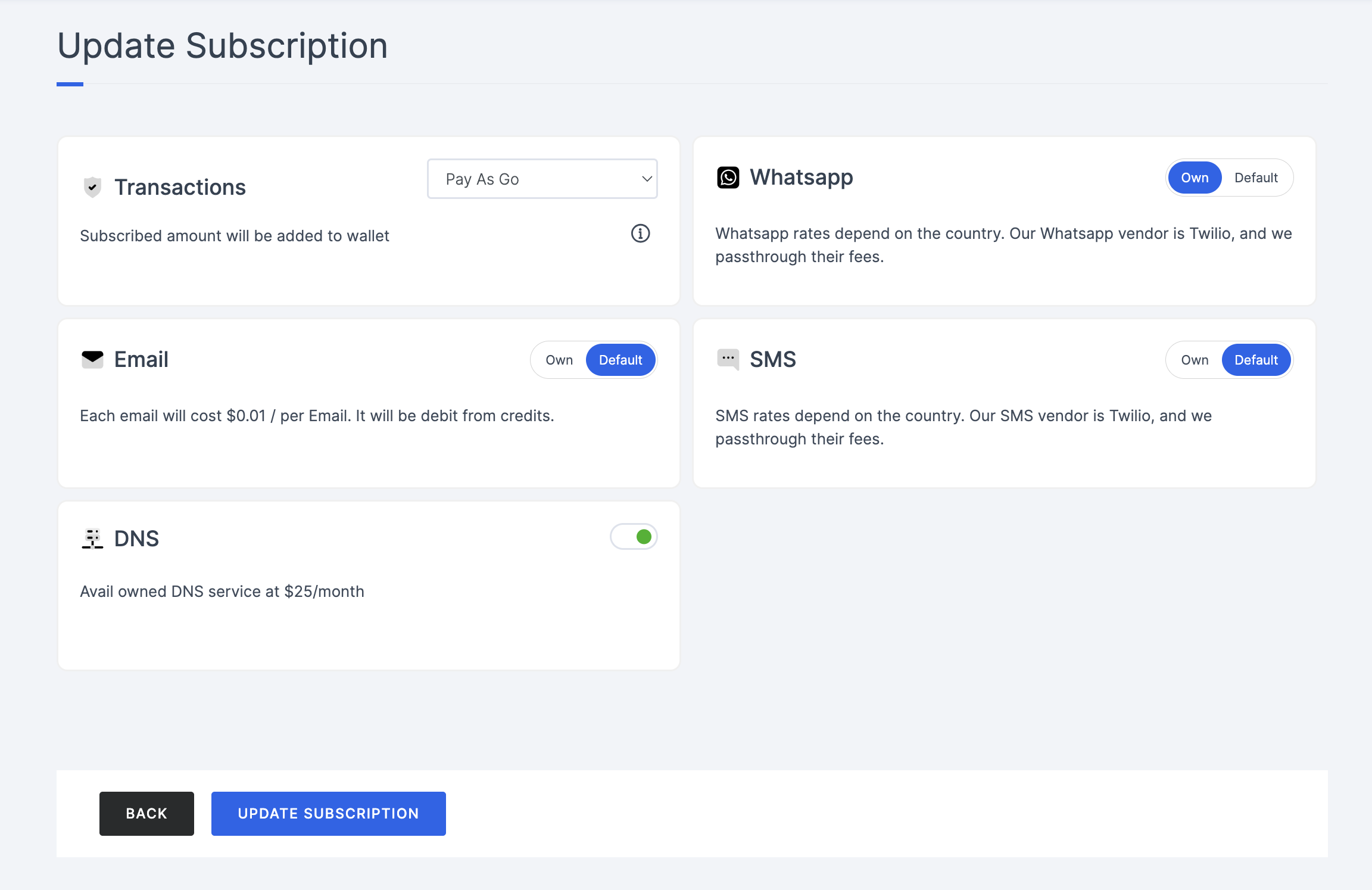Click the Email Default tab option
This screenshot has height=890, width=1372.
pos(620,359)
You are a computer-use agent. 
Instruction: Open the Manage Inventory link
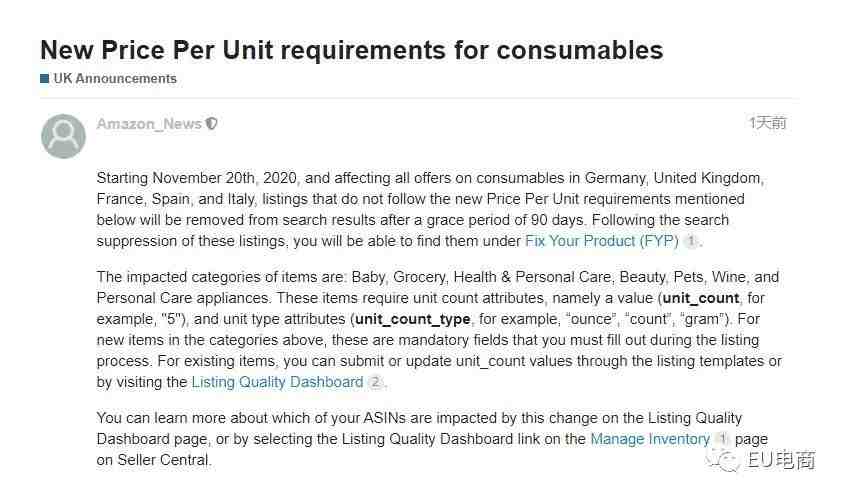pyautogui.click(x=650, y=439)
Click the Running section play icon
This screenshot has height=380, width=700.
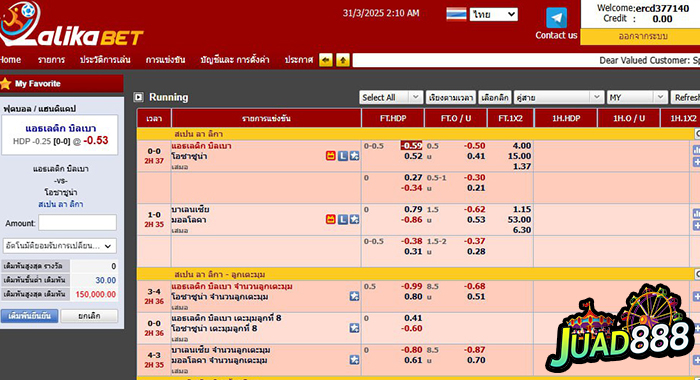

——————

What the exercise asks:
Could you print all of the items above again, word for word, leaving out the pictures?

Task result:
Click the Email Default tab option
This screenshot has height=890, width=1372.
pos(620,359)
You are a computer-use agent. 
Instruction: Open the Manage Inventory link
pyautogui.click(x=650, y=439)
Click the Running section play icon
This screenshot has height=380, width=700.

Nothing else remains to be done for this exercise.